Через много месяцев новый заместитель командира эскадрильи капитан Цихелашвила с трудом разобрал бледный карандаш и перевел:
— Похоже тут написано: Джунджула после окончания медицинского училища… — Он еще раз взглянул на карточку и полюбопытствовал: — А вообще-то кто эта маймуна?
— Как ты сказал, — не понял Алексей, — маймуна?

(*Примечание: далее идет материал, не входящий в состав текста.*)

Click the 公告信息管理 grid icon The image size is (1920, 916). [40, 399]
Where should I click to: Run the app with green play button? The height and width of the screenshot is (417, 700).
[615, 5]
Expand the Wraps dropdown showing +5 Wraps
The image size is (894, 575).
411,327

— Маймуна — обезьяна по-грузински…
Алексей терпеть не мог казарменных «разборов полетов», когда мужики без зазрения совести и не стесняясь в выражениях, только что не анатомировали своих партнерш, едва вернувшись из увольнения. Он был не столь уж целомудрен, сколько брезглив. И Цихелашвили так и не узнал, почему и для чего хранилась у Алексея фотография Джунджулы. Впрочем, и сам Алексей едва ли мог объяснить, что заставляет его беречь этот снимок. А погибла та фотография в когтистых пальчиках одной из пассий совсем уже не юного Алексея Васильевича, та порвала снимок, капризно прокомментировав:
— Невозможно смотреть на такую морду!
Алексей Васильевич не вымолвил ни слова. Говорить было и поздно, и бессмысленно, а про себя подумал: «Что — морда? Погасил свет и нет никакой морды». Он и без фотографии, случалось, вспоминал Джунджулу, прикидывал — сколько же лет ей может быть теперь, если уцелела в войне, если жива еще? Выходило — в районе восьмидесяти… и ужасался.
Все чаще Тимоша изумлял деда неожиданными вопросами и совсем не детскими умозаключениями. Порой он казался Алексею Васильевичу вовсе не ребенком, скорее — карликом, изображавшим малыша.